15 August 2020

Warner Music acquires IMGN, a social media publishing platform, for under $100M


It’s a whole new playing field these days for music labels and publishers, and today one of the biggies made an acquisition to help it sharpen up its strategy to better understand what people want to see and hear online today.

Warner Music — with a market cap of $15.4 billion, one of the big three recording giants alongside Universal and Sony and which owns labels like Atlantic, Elektra and others and has a huge roster of artists that includes the likes of Madonna, Ed Sheeran and Linkin Park — is acquiring IMGN Media, a Tel Aviv and New York-based startup that builds and tracks viral social media content in categories like e-sports and gaming, ASMR and entertainment.

IMGN used be called Comedy.com. It widened its remit from simply funny stuff and rebranded in 2017, and according to its site has about 3 billion views per month and has some 40 million subscribers to its content, with some 85% of that classified as “Gen Z and millennials.”

The news caps off several weeks of speculation about the startup. In July, reports in the Israeli press emerged that said IMGN was being circled by Snap for about $180 million; and further to that, a source told us that TikTok was also in the frame, looking at the company at around a price tag of $150 million. In the end, the terms of the acquisition were not disclosed but we understand that the deal was done for just under $100 million.

IMGN was founded in 2015 and had raised about $6 million from a long list of angels and firms including Rhodium, Dot Capital and Prism Venture Management.

The plan will be to keep IMGN independent of Warner, continuing to develop and analyse viral content across a range of platforms, with founder Barak Shragai staying on to lead the team.

Warner, meanwhile, does not plan to use the platform to simply market Warner artists, but to tap it for more insights into where people are going online these days, and what they want to see, so that it can better target its own marketing efforts accordingly.

That’s not to say that the two will not work together at all. Warner became acquainted with the startup because it had been a customer of IMGN’s.

Warner has a history both of investing and acquiring startups, depending on its strategic interests. In July, for example, it took part in a Series B round for Canadian audio mastering startup Landr. Further back, it has acquired the likes of music concert listings platform Songkick and pop culture site Uproxx — which it also uses to help track trends in the world of music and among its target demographics.
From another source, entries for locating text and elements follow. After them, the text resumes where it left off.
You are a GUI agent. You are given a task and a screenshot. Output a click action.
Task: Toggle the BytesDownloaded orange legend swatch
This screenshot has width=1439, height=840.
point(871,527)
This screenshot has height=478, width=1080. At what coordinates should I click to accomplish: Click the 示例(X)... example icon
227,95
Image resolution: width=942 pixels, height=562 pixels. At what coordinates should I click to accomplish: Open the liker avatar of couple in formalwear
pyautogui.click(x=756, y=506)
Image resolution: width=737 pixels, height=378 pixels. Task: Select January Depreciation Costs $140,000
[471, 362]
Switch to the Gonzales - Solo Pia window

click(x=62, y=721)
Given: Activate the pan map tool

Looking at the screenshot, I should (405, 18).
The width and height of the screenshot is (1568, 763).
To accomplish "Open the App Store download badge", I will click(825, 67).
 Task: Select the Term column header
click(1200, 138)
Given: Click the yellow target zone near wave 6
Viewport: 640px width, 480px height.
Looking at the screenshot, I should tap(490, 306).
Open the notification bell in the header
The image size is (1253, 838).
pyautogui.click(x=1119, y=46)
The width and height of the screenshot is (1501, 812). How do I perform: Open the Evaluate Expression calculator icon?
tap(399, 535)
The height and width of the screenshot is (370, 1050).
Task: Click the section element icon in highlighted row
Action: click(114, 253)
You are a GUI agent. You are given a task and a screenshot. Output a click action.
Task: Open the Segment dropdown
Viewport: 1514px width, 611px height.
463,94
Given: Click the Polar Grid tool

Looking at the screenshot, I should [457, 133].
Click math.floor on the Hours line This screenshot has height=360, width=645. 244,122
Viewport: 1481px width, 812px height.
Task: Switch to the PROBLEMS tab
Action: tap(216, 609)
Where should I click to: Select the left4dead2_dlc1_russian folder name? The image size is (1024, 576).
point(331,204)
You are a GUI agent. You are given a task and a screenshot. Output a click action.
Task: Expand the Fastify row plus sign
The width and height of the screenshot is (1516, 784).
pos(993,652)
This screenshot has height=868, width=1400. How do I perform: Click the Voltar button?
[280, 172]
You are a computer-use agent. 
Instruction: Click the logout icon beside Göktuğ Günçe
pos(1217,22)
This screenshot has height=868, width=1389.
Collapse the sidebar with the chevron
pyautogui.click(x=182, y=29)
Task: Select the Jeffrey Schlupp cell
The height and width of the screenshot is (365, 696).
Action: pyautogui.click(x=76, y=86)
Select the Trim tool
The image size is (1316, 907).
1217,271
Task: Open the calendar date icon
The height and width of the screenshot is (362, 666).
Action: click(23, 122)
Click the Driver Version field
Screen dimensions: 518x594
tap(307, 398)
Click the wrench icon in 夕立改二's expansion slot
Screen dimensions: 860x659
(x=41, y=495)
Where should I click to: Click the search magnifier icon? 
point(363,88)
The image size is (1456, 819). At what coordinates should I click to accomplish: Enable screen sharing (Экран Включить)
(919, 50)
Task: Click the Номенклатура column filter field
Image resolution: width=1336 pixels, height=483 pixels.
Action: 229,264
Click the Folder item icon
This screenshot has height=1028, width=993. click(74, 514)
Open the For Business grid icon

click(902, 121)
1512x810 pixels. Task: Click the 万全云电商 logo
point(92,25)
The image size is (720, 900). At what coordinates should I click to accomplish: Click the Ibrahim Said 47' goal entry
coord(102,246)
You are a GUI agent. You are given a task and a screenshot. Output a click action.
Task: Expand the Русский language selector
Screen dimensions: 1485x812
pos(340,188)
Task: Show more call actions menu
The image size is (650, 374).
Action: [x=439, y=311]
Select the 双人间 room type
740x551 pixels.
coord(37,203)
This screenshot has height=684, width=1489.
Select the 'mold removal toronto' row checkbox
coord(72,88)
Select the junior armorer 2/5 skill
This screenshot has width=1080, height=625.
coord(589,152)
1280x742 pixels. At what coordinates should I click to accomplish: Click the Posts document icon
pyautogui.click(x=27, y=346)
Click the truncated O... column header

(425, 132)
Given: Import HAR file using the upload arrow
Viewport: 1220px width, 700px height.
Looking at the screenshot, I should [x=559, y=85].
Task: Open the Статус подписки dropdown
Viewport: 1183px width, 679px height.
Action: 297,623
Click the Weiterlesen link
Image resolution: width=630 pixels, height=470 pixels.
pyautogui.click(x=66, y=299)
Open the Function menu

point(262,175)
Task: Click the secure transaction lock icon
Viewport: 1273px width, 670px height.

IMGN will continue working with other third-party brands under its new owner. Past customers have included Electronic Arts, Burger King and Microsoft. The Microsoft deal was by way of its Mixer live game streaming platform, and the fact that this Twitch competitor was shut down last month says a lot about the state of the market and how precarious an audience can be.

Not just consumer tastes, but companies’ business strategies, shift all the time. Microsoft pulling the plug on Mixer underscores how IMGN itself can quickly lose a customer, pointing to why ownership by WMG can feel more secure. As for Warner — which is traded publicly these days but still majority owned by Access Industries, the holding company controlled by Len Blavatnik — the fact that Mixer is tracking and building content for a range of platforms gives it more of a bird’s-eye view on that bigger picture, rather than simply relying on data from the platforms themselves, or its own research, to figure out what the world wants to see and hear.

“WMG not only offers us greater investment and support, but an entrepreneurial environment to continue growing our business, with the people running our accounts having editorial independence,” said Shragai. “We’re excited to partner with them as we take our company into the future.”

The bigger picture here is that the music industry has evolved well beyond the traditional, analogue world of publishing and selling physical media, where consumers learned about and listened to new artists and songs over the radio and TV (and read about their favorite musicians or genres in magazines).

With the shift to mobile and digital platforms, there’s now a much wider, and quickly-shifting, plethora of places where people discover and listen to music.

And digital platforms themselves — from those focused specifically on audio and music, like Spotify, through to those where music is a side-hustle to continue to capture audience, like Facebook, through to those that are neither but are still huge music destinations, like TikTok — are also getting deeply involved in tracking how tastes are evolving, and where people are going to get their music fix.

So it’s only natural to see labels looking for ways to have more direct access to those insights themselves, bypassing all those platforms — even as they also work with them (and indeed, to help them negotiate better with those platforms, at the end of the day).